NCT Ruling on Pawn & Drive Your Car‘ Scheme from Allied Capital
Last year Allied Capital ran into a snag with a consumer who they repossessed a car from over end balance differences. In that case, the consumer had borrowed R30000 in a pawn your car and still drive it scheme from Allied Capital. When she said the balance was paid up and they disagreed she stopped payments. That led to them sending several men to take the car from a shopping centre (with her bags still in the back). When the matter went to court the judge ruled in favour of the consumer even though Allied Capital argued that she willingly gave them the car that day.
All the way back in 2015, Debt Counselling firm Octogen referred Allied Capital to the National Credit Regulator (NCR) for investigation over what they saw as contraventions of the National Credit Act (NCA). These things tend to take time and eventually, the NCR did get to investigate. Especially after these matters hit the press and got some good public coverage. Consumers wanted to know. This led the NCR to apply to the National Consumer Tribunal for a ruling in regard to this Credit Provider.
At the same time, a number of related matters were taken the Magistrate Court (by Debt Counsellors) who also agreed that there had been contraventions of the NCA.
This year the NCT made a ruling which stated that the whole “pawn and still drive your car” scheme is prohibited because it is actually just an attempt at disguising a normal credit agreement. This is, of course, disastrous for Allied Capital. The NCT further ordered that an independent audit must be done to figure out what the credit provider now needs to refund consumers who have been a part of the scheme since it began.
What About Cars Already Repossessed or Sold?
After the audit is conducted refunds will have to be made to consumers even where they failed to make payments and had cars taken in the past. The NCT have ordered that
- Allied Capital is to return consumers’ vehicles and, if already sold, to refund those consumers; and
- Allied Capital‘s registration has been lapsed (stopped) for 18 months.
‘The NCT found that …these agreements were, in fact, normal credit agreements disguised as something else’

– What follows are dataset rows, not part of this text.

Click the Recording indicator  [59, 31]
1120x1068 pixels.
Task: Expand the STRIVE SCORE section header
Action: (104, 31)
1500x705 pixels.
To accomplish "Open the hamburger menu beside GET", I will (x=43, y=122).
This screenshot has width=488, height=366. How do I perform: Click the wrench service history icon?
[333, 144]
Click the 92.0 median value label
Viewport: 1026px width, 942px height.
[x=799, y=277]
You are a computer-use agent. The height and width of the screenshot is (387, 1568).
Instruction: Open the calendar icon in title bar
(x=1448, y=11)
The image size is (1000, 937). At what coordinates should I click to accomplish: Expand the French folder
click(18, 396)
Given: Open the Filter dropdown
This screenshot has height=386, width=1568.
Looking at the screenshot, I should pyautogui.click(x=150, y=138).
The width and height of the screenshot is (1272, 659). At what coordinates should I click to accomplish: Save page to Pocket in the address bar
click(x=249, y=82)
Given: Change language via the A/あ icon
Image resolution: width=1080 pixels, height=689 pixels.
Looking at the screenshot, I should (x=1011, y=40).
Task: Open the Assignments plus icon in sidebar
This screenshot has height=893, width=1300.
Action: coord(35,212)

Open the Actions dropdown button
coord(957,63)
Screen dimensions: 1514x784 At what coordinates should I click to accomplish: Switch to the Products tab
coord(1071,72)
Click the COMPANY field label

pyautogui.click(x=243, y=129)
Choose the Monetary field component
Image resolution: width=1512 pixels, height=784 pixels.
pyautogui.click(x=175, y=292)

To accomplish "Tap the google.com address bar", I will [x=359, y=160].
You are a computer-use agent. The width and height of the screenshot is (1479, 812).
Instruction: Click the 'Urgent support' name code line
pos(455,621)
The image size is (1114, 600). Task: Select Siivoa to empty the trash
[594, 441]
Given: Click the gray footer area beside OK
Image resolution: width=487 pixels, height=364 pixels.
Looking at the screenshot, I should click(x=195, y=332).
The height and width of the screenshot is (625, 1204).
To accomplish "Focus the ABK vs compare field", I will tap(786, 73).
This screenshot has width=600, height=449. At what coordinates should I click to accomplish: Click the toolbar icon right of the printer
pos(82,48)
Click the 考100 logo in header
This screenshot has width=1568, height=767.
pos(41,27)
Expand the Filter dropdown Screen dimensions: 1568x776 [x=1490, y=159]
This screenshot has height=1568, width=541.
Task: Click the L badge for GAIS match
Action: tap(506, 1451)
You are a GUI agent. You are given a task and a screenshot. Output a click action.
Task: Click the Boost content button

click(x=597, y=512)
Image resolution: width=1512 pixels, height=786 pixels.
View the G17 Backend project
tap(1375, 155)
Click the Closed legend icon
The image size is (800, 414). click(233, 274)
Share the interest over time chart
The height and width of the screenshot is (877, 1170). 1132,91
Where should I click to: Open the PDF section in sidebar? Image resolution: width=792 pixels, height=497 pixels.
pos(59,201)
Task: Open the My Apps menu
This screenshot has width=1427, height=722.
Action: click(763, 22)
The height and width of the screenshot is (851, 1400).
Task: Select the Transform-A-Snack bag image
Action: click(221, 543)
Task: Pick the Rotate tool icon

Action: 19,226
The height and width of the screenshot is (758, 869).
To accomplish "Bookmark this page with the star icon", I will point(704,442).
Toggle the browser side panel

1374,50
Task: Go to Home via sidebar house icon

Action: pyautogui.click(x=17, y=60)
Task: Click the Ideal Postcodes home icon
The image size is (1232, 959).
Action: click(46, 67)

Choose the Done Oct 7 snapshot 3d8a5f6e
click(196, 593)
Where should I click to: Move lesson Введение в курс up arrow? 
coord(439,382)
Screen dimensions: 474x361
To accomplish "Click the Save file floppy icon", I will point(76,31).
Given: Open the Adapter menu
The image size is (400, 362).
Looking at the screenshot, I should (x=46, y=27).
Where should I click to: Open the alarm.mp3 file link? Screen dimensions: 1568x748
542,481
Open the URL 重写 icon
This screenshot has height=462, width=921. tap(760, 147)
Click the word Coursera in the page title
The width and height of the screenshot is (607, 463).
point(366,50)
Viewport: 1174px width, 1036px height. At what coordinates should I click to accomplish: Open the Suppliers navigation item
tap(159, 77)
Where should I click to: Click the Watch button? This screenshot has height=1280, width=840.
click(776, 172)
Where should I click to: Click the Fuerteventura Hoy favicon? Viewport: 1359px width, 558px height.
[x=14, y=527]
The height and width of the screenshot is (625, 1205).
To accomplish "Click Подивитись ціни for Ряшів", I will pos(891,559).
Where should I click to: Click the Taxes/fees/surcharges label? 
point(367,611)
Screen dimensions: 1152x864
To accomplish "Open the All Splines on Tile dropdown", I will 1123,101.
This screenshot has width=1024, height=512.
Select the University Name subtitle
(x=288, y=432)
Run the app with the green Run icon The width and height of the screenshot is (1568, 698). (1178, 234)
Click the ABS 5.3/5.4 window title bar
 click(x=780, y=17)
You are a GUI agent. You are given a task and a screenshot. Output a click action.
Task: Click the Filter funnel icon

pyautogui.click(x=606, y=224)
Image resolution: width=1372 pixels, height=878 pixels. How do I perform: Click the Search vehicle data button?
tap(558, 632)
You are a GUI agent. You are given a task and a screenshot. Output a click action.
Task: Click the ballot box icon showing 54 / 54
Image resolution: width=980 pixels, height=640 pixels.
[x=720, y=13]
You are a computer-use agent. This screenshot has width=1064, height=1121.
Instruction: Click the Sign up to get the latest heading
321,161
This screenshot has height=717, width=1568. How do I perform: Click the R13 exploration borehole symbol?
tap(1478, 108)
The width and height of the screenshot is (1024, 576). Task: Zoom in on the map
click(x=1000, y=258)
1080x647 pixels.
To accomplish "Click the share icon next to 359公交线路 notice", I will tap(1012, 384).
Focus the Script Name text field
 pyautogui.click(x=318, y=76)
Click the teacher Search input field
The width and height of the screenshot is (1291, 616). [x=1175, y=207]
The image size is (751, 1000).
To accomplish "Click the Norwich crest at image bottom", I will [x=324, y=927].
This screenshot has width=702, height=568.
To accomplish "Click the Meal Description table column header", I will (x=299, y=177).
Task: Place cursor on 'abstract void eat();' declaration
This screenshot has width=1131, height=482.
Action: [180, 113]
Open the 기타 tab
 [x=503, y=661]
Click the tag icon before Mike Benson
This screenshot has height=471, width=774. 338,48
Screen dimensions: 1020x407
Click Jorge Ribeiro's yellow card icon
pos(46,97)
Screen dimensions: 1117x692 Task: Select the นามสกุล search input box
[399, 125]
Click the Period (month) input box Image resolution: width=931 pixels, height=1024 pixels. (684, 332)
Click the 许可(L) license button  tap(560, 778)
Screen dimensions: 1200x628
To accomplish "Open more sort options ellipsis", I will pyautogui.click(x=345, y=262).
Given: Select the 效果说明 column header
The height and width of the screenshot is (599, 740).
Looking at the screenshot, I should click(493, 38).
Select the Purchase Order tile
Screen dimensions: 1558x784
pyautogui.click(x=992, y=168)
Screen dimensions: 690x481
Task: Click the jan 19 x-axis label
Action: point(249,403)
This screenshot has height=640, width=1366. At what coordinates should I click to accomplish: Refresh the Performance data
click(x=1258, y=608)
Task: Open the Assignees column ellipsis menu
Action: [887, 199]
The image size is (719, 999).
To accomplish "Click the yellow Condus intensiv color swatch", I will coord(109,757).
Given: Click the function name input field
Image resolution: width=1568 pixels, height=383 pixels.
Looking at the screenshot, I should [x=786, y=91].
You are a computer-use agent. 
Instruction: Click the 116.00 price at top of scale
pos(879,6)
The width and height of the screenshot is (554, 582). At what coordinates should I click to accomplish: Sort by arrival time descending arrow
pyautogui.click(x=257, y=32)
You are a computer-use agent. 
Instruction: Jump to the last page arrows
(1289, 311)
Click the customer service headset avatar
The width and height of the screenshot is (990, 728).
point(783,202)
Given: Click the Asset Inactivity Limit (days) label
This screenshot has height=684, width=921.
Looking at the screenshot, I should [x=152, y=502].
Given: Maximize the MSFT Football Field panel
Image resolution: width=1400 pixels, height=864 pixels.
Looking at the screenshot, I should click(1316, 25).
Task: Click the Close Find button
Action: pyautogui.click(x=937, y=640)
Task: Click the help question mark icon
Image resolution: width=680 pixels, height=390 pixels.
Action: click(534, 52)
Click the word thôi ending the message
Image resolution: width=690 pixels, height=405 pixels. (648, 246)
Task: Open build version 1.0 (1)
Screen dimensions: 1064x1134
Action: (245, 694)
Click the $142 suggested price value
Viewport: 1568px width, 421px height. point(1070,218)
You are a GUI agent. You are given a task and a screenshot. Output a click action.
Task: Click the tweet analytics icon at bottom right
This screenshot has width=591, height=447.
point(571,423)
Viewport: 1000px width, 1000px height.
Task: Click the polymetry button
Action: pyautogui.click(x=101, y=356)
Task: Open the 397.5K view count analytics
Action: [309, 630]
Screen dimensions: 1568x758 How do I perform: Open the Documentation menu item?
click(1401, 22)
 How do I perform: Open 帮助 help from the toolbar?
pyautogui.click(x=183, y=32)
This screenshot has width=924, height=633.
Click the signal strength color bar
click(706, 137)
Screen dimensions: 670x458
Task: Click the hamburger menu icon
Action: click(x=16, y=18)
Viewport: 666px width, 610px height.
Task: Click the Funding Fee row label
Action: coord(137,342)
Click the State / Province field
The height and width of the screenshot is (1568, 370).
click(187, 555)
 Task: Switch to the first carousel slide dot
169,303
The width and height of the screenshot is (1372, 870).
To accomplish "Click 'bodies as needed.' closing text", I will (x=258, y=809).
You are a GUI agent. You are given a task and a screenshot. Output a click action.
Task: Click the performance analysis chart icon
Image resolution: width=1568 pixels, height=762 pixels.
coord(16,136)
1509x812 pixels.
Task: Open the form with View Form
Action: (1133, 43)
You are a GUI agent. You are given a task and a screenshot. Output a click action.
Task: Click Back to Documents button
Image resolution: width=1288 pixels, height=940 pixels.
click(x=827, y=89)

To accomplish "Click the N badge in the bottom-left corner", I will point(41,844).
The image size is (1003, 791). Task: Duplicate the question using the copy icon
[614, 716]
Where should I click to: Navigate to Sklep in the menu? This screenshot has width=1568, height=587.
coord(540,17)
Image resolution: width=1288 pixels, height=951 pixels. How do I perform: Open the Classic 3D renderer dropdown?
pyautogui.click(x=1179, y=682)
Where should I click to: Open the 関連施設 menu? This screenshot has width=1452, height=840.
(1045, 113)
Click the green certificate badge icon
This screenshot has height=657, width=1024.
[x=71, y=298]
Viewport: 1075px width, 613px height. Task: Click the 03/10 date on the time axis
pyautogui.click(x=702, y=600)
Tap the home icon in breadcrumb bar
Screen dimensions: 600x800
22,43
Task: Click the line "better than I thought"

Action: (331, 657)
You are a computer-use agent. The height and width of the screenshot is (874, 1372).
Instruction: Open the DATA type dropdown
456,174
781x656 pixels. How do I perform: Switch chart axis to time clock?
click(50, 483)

The NCT found that though pawn agreements are (somewhat) under elaborated on in the NCA these Allied Capital agreements were, in fact, normal credit agreements disguised as something else. As normal agreements, there are steps a credit provider must normally take (like affordability assessments, quoting and proper documentation) which Allied Capital failed to take.
Pay Back the Money
This just goes to show that there are no short cuts and companies should not feel that simply because a lot of time has gone by they will not face the prospect of paying back funds to consumers. This was recently also evidenced when the NCT ruled that Club Fees were a contravention of the NCA allowed fees for a credit provider and ordered that Edcon pay back a HUGE amount that they had charged consumers since 2007 (last year they charged around R400 million in club fees).